Recorded data
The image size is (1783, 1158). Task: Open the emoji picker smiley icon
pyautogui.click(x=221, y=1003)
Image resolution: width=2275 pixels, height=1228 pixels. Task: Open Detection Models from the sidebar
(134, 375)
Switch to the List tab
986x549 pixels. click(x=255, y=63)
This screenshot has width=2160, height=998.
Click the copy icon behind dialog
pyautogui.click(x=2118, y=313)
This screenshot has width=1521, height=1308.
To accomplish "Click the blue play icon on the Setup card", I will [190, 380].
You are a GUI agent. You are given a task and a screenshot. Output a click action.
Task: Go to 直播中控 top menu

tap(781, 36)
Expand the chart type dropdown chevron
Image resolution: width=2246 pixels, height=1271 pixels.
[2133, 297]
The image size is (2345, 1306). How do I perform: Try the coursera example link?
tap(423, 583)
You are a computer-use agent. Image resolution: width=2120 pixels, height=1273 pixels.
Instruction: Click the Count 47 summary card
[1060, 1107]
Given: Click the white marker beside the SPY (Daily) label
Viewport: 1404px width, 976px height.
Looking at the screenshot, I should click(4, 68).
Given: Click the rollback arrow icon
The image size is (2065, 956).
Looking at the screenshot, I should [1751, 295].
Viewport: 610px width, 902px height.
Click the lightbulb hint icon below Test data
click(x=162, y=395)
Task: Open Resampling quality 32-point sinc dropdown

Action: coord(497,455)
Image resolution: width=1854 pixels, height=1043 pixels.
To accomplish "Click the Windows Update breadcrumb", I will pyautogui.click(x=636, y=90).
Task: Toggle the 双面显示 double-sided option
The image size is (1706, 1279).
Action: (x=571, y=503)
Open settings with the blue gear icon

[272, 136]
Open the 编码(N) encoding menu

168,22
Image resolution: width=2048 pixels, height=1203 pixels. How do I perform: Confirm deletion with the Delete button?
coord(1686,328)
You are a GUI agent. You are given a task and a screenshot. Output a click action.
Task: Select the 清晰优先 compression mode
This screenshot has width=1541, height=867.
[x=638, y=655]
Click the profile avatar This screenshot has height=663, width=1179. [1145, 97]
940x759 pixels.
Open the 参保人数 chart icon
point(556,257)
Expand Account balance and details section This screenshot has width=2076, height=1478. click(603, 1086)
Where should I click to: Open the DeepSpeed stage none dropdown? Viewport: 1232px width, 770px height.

What the exercise asks
From the material above, copy exactly the lines between the line holding "Task: Toggle the 双面显示 double-sided option" and the line holding "Expand Account balance", inclusive, and only those.

Output of the task
Task: Toggle the 双面显示 double-sided option
The image size is (1706, 1279).
Action: (x=571, y=503)
Open settings with the blue gear icon

[272, 136]
Open the 编码(N) encoding menu

168,22
Image resolution: width=2048 pixels, height=1203 pixels. How do I perform: Confirm deletion with the Delete button?
coord(1686,328)
You are a GUI agent. You are given a task and a screenshot. Output a click action.
Task: Select the 清晰优先 compression mode
This screenshot has width=1541, height=867.
[x=638, y=655]
Click the profile avatar This screenshot has height=663, width=1179. [1145, 97]
940x759 pixels.
Open the 参保人数 chart icon
point(556,257)
Expand Account balance and details section This screenshot has width=2076, height=1478. click(603, 1086)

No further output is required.